Achieving Tunable Band Structure and Photocarrier Dynamics by Regulating 2D Atomic Layer Stacking Toward High-Performance Self-Powered Broadband and Deep-UV Photodetection

2D materials with unique layer-dependent electronic structure can bring precise control to their photocarrier dynamics for optimizing and expanding optoelectronic applications, while the challenge of controlling layer stacking makes the layer dependency law still underexplored in emerging 2D ternary metal chalcogenides.
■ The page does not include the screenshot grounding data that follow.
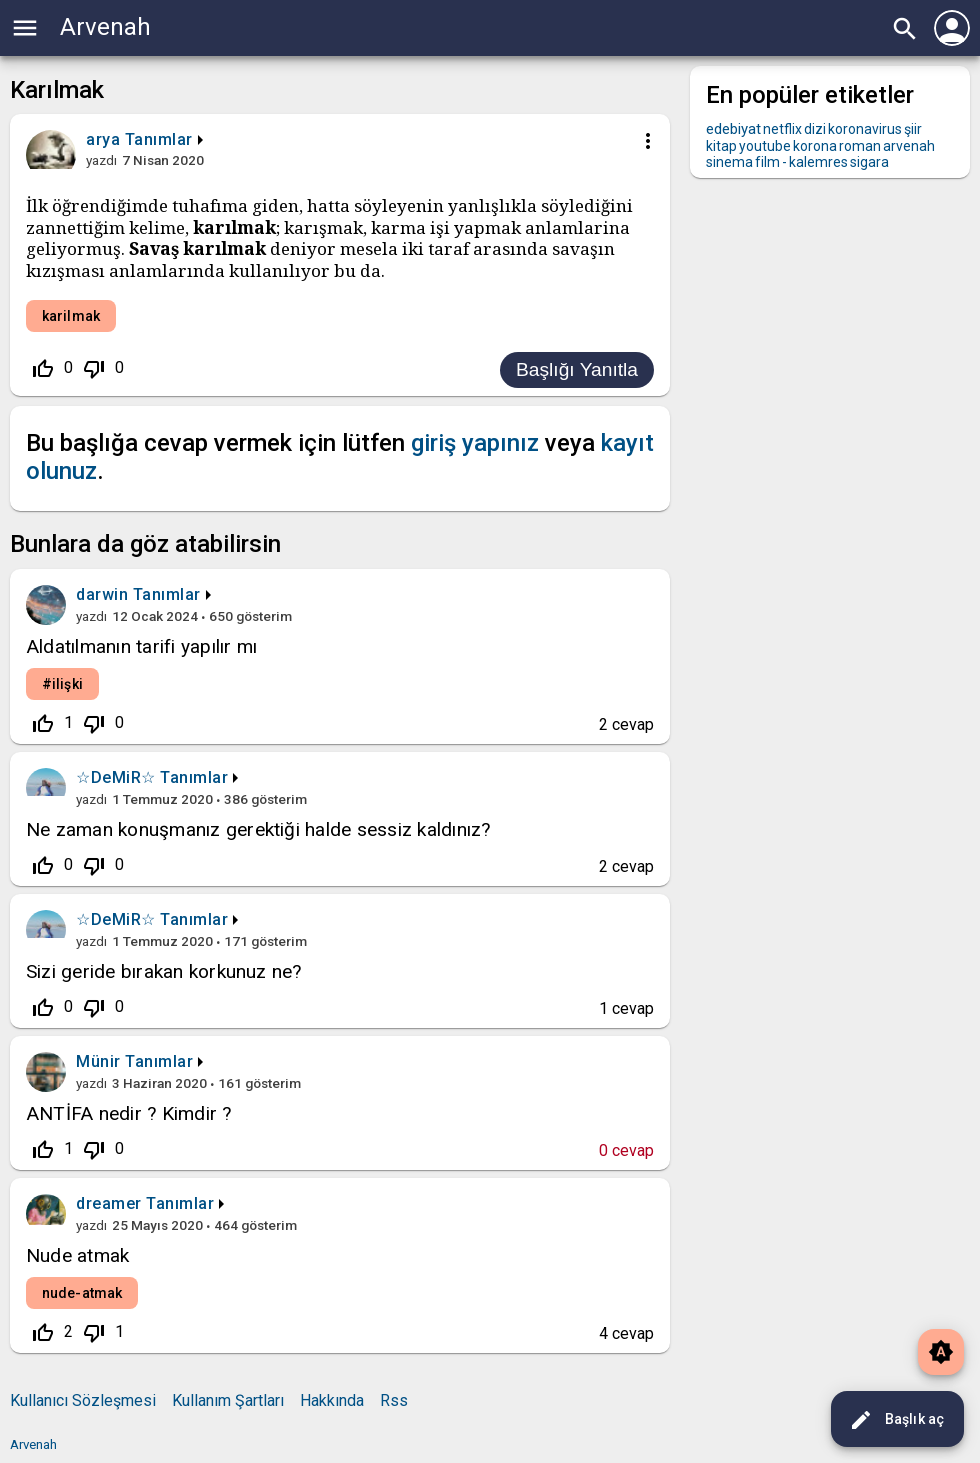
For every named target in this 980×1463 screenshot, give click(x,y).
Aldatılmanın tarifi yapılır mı (141, 646)
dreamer (109, 1203)
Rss (394, 1400)
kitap (721, 146)
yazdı (101, 160)
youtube (765, 146)
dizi (815, 129)
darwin (102, 594)
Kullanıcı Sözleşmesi (83, 1400)
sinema (729, 162)
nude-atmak (82, 1293)
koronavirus (865, 129)
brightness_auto (941, 1352)
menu (25, 28)
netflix (782, 129)
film (767, 162)
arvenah (909, 146)
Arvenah (105, 27)
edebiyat (733, 129)
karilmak (71, 316)
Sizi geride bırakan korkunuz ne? (164, 971)
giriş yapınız (475, 443)
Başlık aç (896, 1420)
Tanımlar (159, 139)
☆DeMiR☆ (116, 777)
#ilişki (62, 684)
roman (860, 146)
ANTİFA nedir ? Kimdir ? (129, 1113)
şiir (913, 129)
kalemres (818, 162)
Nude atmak (77, 1255)
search (905, 29)
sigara (869, 162)
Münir (98, 1061)
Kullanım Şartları (228, 1400)
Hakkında (332, 1400)
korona (815, 146)
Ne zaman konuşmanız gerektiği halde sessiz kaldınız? (258, 829)
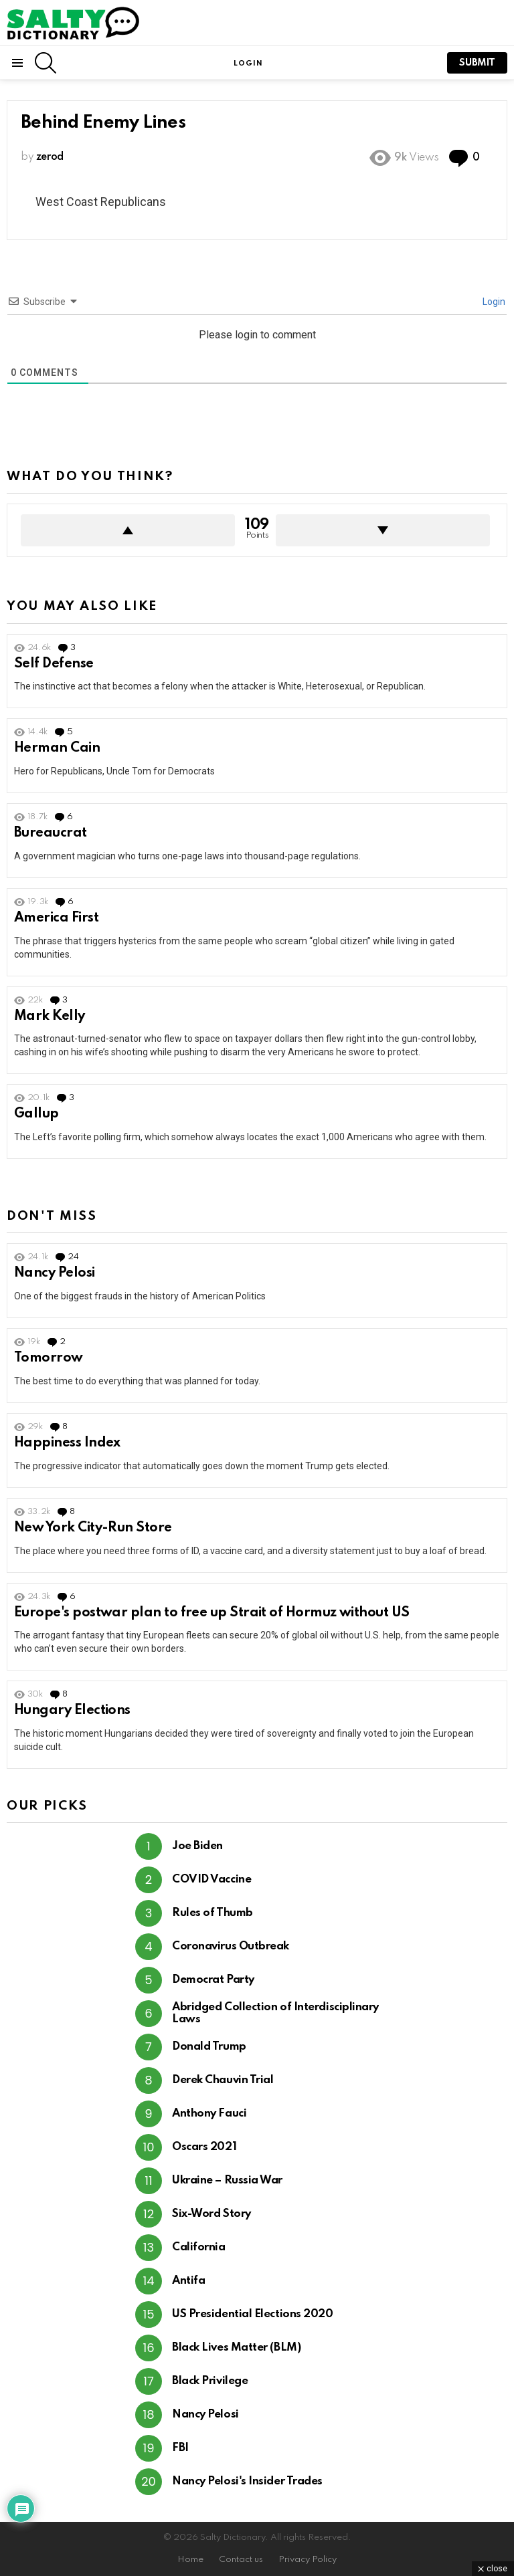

Herein, 2D rhombohedral-phase ZnIn2S4 (R-ZIS) with controllable layer thickness is achieved by confined-growth strategy in high yield, exhibiting continuously tunable direct bandgap (2.39-2.77 eV) with evident upshift of conduction band minimum (CBM) and Fermi level (EF), demonstrated arising from the synergistic effect of reduced interlayer interaction with inevitably increasing Zn defects. Remarkably, the carrier dynamics of R-ZIS in photoelectrochemical (PEC) device is successfully regulated by adjusted CBM and EF, resulting in continuously tunable optical absorption band, photocarrier separation efficiency, self-powered capability, and dark current noise. Beneficial from tailored band structure and carrier dynamics, self-powered PEC-type photodetector with broadband photoresponse (254-765 nm), is achieved fast response speed (12.3/5.3 ms) and high responsivity (90.29 mA W-1) in multilayer R-ZIS, while deep-UV photodetector with ultra-high specific detectivity (1.62 x 1012 Jones) at 254 nm in monolayer R-ZIS, exhibiting the record performance in both fields. This work motivates the development of tailored band structure for 2D-materials-based optoelectronic devices in strategy and mechanism.